## [Tindakan yang Diperlukan 1]
Dalam kutipan teks tentang kekerasan terhadap anak, apa yang masih dijadikan acuan utama oleh aparat hukum dalam memproses kasus kekerasan terhadap anak?
## [Tindakan yang Diperlukan 2]
Teruskan kutipan teks tentang kekerasan terhadap anak, dimulai setelah kalimat terakhirnya.

## [Kutipan Teks]
■ ■ ■ ■
Hasil kajian psikologis membuktikan bahwa lebih banyak anak perempuan yang mengalam symptom gangguan psikologis pada level moderate (sedang) hingga severe (berat) dibandingkan dengan anak laki-laki, padahal anak laki-laki adalah kelompok anak yang lebih sering menerima hukuman pada level sedang hingga berat bila dibandingkan dengan anak perempuan. Hal ini mungkin salah satunya disebabkan oleh fakta bahwa dari segi frekuensi, anak perempuan lebih sering mendapat perlakuan keras daripada anak laki-laki. Tingginya angka kekerasan terhadap anak perempuan menunjukkan adanya ekspetasi yang besar dari orang tua atas anak perempuannya, dibandingkan dengan anak laki-laki, agar mereka rajin (membantu mama melakukan pekerjaan domestik), dan menjadi anak "baik-baik".

Kebanyakan kasus kekerasan terhadap anak yang dilaporkan pada kepolisian adalah jenis kekerasan seksual. Dalam pelakasanaannya, dapat dikatakan bahwa proses hukum untuk kasus kekerasan terhadap anak dilakukan secara tidak berbeda dengan proses hukum kasus kriminal lainnya yang dialami oleh orang dewasa. Jadi, tidak ada penanganan kasus kekerasan anak yang menggunakan perspektif anak atau menggunkan proses yang sensitif anak. Terlihat juga aparat hukum masih menjadikan KUHAP dan KUHP sebagai acuan utama dalam memproses kasus kekerasan terhadap anak. Perundangan baru berkaitan dengan Perlindungan Anak belum dijadikan acuan, bahkan sebagian besar aparat hukum belum mengetahui UU tersebut. Di Ende, praktek hukum adat masih dijalankan, termasuk untuk kasus kekerasan terhadap anak. Namun, hukum adat hanyalah menyelesaikan persoalan di tingkat harga diri orang tua, sementara anak tidak tersentuh atau mendapat keuntungan apapun atas pelaksanaan hukum adat itu. Mereka tetap akan mengingat kekerasan yang menimpanya sebagai sebuah pengalaman buruk dan mungkin menyebabkan trauma yang dipendam sendiri, atau mendapat stigma dari orang-orang di sekitarnya sebagai perempuan yang pernah mengalami sesuatu yang memalukan.
■ ■ ■ ■
## [Informasi yang Diberikan]
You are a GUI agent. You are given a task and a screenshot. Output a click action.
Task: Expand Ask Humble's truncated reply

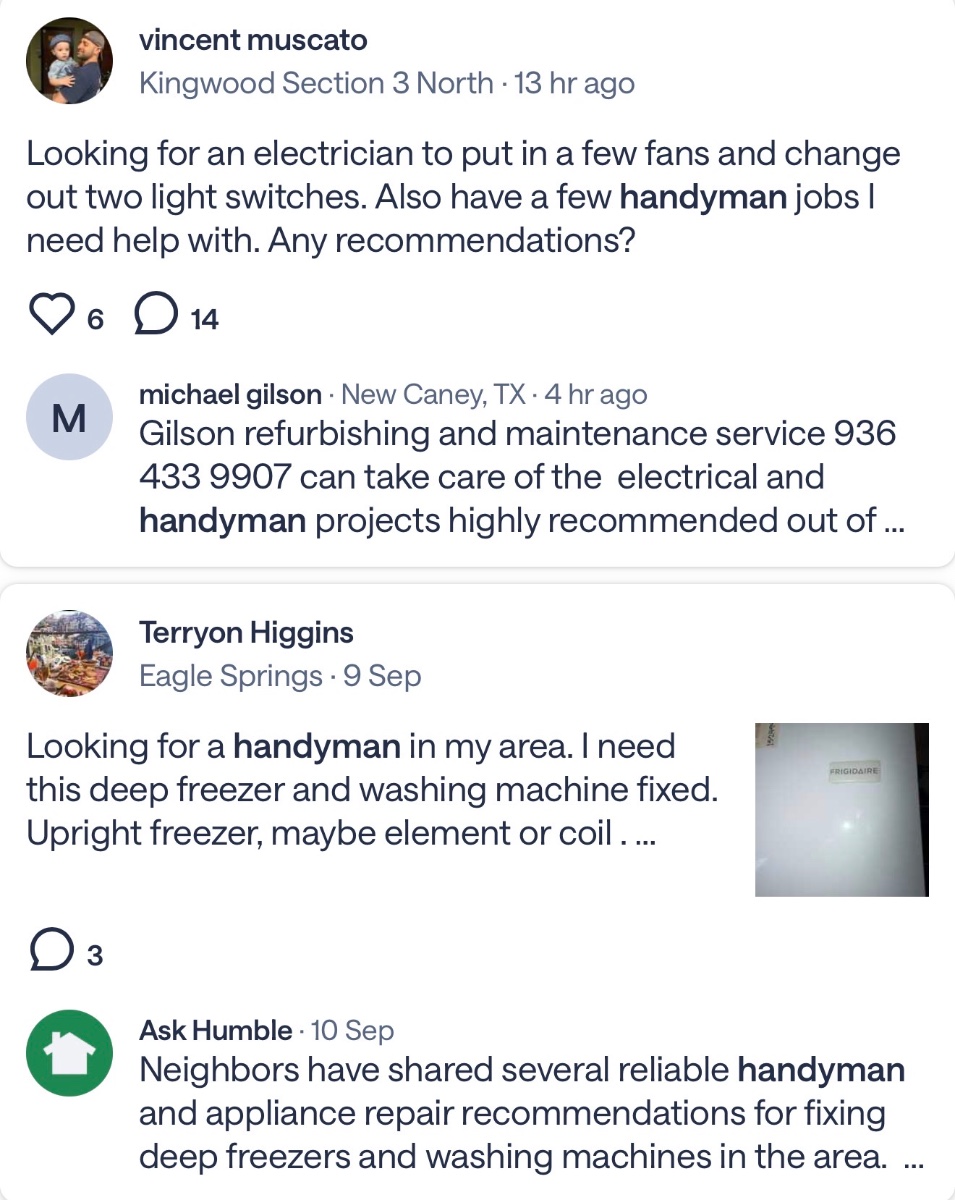[913, 1157]
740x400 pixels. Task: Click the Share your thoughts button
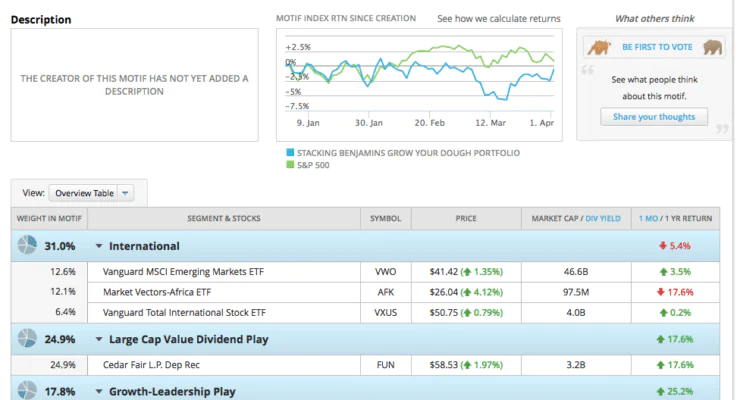coord(654,117)
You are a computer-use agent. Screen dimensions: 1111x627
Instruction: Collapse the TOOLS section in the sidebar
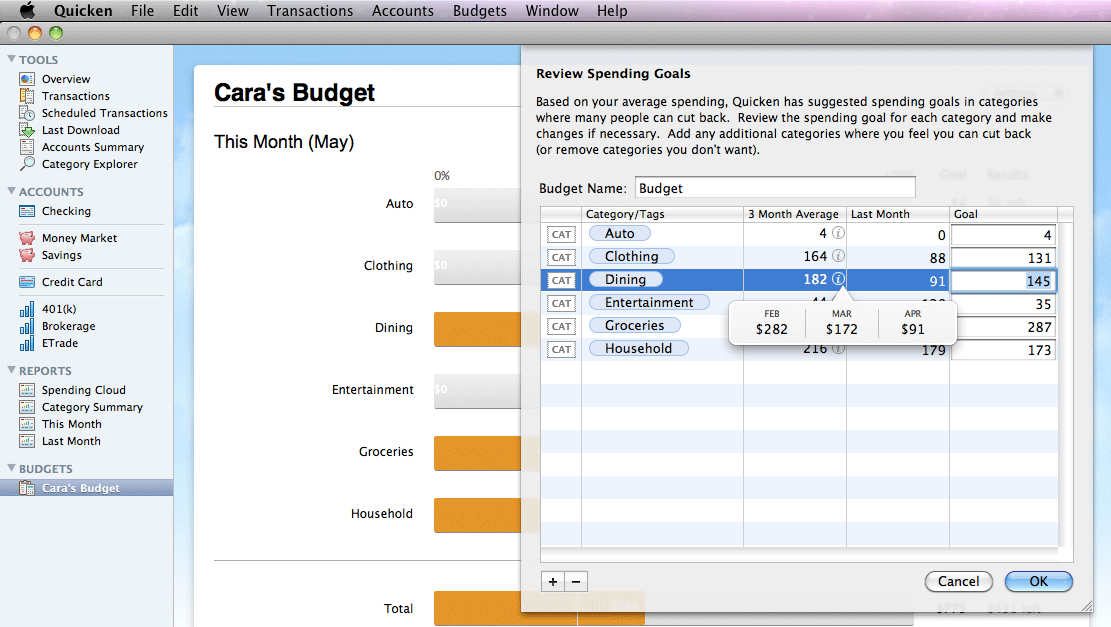(11, 60)
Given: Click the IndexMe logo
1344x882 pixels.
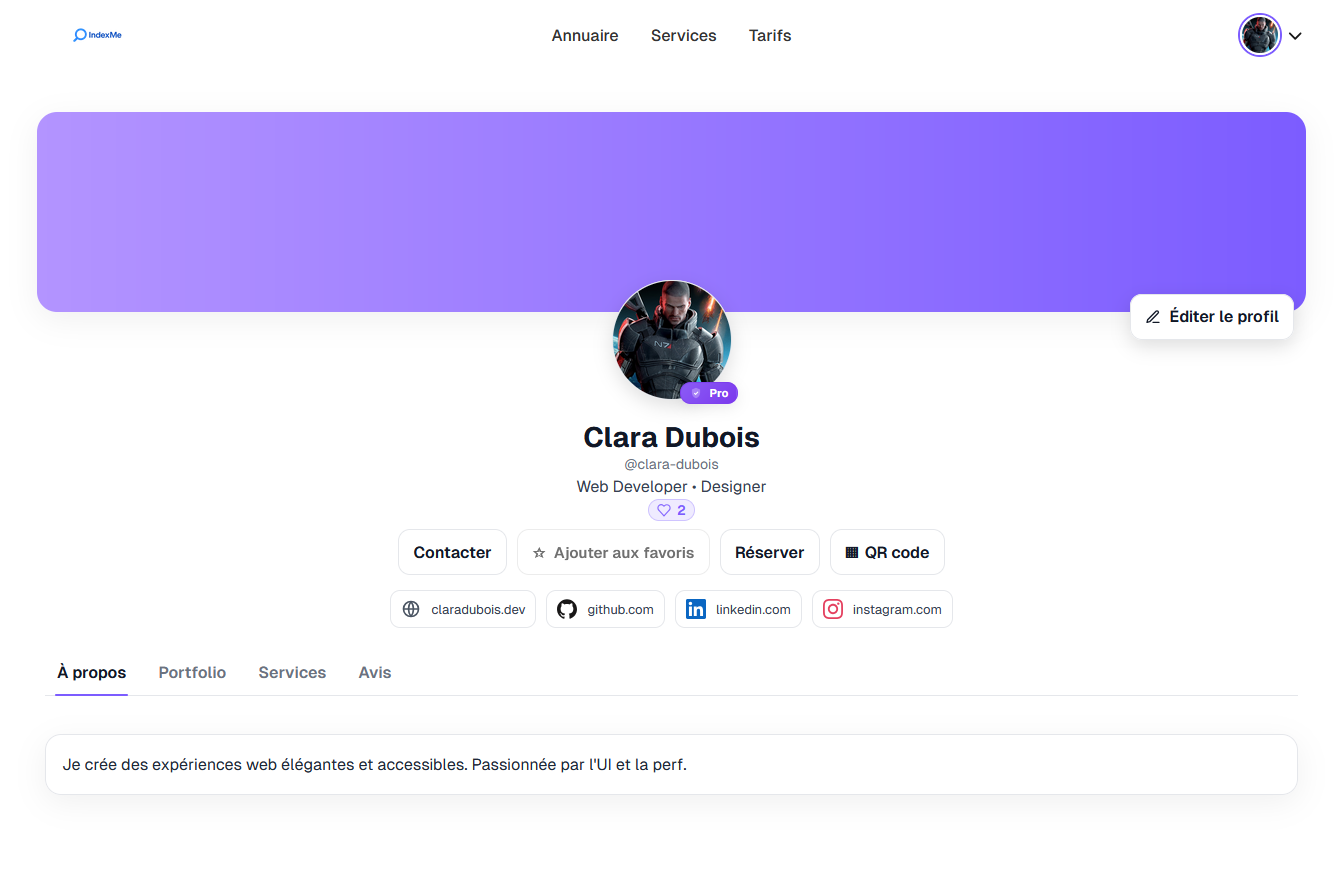Looking at the screenshot, I should pyautogui.click(x=97, y=35).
■ ■ ■ ■
## [Jawaban Akhir 1]
KUHAP dan KUHP.

## [Jawaban Akhir 2]
Di dasarkan pada temuan, tim kajian kekerasan terhadap anak merekomendasikan 6 program besar yang perlu dikembangkan di kedua kabupaten, yakni: (1) Peningkatan Kesadaran Masyarakat: kampanye pendidikan dan kampanye Ant Kekerasan Terhadap Anak; (2) Pendidikan dan Pelatihan bagi Masyarakat: ceramah, diskusi, dialog publik, dan kajian serta pelatihan pencegahan kekerasan terhadap anak; (3) Penguatan Respon Medis: pengembangan kapasitas untuk tenaga medis yang sensitif anak dan berpihak pada hak-hak anak korban kekerasan; (4) Penguatan Respon Hukum: pengembangan sistem pelayanan hukum yang sensitif anak; (5) Pendampingan Korban: pengembangan kapasitas bagi tenaga-tenaga pendamping (konselor dan para konselor), pembentukan lembaga layanan pendampingan anak korban kekerasan (Child Crisis Centre), pembentukan pos-pos pengaduan dan pengawasan yang berbasis komunitas; (6) Jejaring (networking): forum pertemuan jaringan, pengembangan mekanisme pelaporan dan monitoring kasus.

Untuk menjamin agar aksi yang dibentuk akan terus berkelanjutan (sustainable), maka perlu dipikirkan bahwa aksi yang akan dikembangkan dengan pihak-pihak terkait (stakeholders) yang telah teridentifiksi itu berada dalam kerangka besar "program aksi berbasis komunitas". Artinya, program aksi ini tidak semata-mata dikendalikan dan dikontrol oleh pemerintah, melainkan melibatkan secara penuh elemen masyarakat di tingkat akar rumput, sejak dari proses perencanaan, implementasi, monitoring hingga evaluasinya. Jadi perlu diusahakan agar jangan sampai ada kesan umum bahwa Komite Anti Kekerasan Terhadap Anak yang telah terbentuk, dan dalam hal ini starting pointnya melalui BAPPEDA, diterima oleh masyarakat sebagai forum yang dikoordinasi oleh "Pemerintah".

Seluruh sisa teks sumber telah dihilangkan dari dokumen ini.